Las inversiones que generan rentas pueden ayudar a los inversores a alcanzar sus objetivos, ya sea para planificar la jubilación, ahorrar para la compra de una vivienda o para cubrir los gastos escolares o universitarios. Dado que es probable que los depósitos sigan siendo una fuente de rentas poco interesante en un futuro próximo, los ahorradores pueden tener que recurrir a activos de mayor riesgo para lograr rendimientos.

Históricamente, las inversiones en renta variable y renta fija han superado de forma significativa la rentabilidad de los depósitos y ofrecen una opción interesante para los ahorradores que buscan rentas y crecimiento del capital. Por ejemplo, la rentabilidad media anual del índice S&P500 durante el último siglo ha sido de aproximadamente el 10-11%. Ajustada a la inflación, supone un 7%.

Como es comprensible, puede ser psicológicamente difícil superar el miedo de arriesgar el capital. Sin embargo, los inversores pueden mejorar su perfil de rentabilidad-riesgo adoptando varias medidas sencillas:

  1. Invertir a largo plazo.
  2. Contratar los servicios de un gestor de fondos profesional.
  3. Diversificar las inversiones .

La volatilidad a corto plazo suele ser poco significativa si se considera en un contexto de inversión a largo plazo. Es más, es posible hacer frente incluso a las caídas más drásticas del mercado si se adopta una visión a largo plazo.

Anticipar los movimientos del mercado a corto plazo suele ser un juego de azar, incluso para economistas y gestores de fondos experimentados. Sin embargo, cuando se adopta una visión a largo plazo y se diversifican las inversiones para evitar la sobrexposición a un determinado tipo de activo, se sustituye el azar por las probabilidades matemáticas. Si se combina con la experiencia de un gestor de fondos, se alejará aún más del mundo de las conjeturas.

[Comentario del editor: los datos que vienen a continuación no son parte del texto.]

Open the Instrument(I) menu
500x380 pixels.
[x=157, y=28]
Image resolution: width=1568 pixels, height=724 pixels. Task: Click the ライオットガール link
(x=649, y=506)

De hecho, nuestros gestores activos de fondos intentan optimizar las características rentabilidad-riesgo de sus carteras al invertir de forma selectiva en las oportunidades más atractivas, al mismo tiempo que intentan evitan ciertos sectores que podrían suponer un lastre para la rentabilidad. 

En un contexto en el que la rentabilidad real de los depósitos es sistemáticamente negativa, trasladar una parte de los ahorros a activos de riesgo podría resultar una decisión prudente, que le ayudaría a satisfacer las necesidades de rentas a lo largo de su horizonte de inversión. Por otro lado, permitir que la inflación erosione su dinero dejándolo en una cuenta de ahorro con un tipo de interés bajo supone una precaución temeraria.

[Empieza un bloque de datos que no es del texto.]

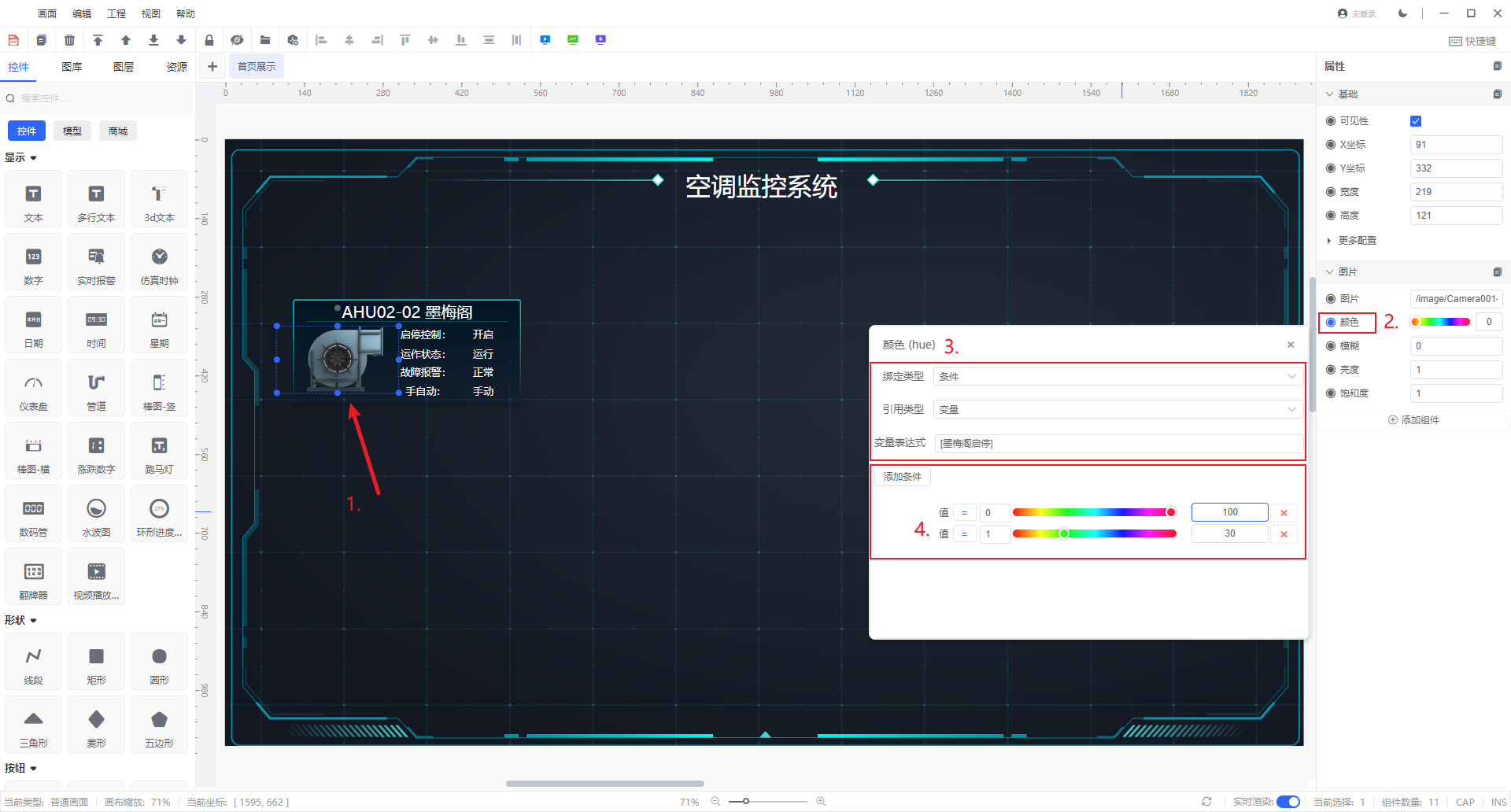The width and height of the screenshot is (1511, 812).
Task: Open the 工程 menu
Action: [116, 13]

La alternativa para dar el paso

Ante las dudas del inversor a la hora de asumir riesgos, un posible primer paso sería invertir en fondos mixtos con un menor porcentaje de renta variable que los mixtos tradicionales. El Invesco Pan European High Income Fund, por ejemplo, invierte habitualmente un 80% en renta fija y un 20% en renta variable. Además, está centrado en generar rentas, por lo que el inversor puede escoger recibir una renta periódica que le ayude a financiar sus planes (hipoteca, educación de los hijos, etc…). Otra opción podría ser un enfoque más global, que invierte en todo el mundo y que gracias a esa mayor diversificación puede elevar algo el porcentaje de la cartera invertida en bolsa. Este sería el caso de fondos como el Invesco Global Income Fund.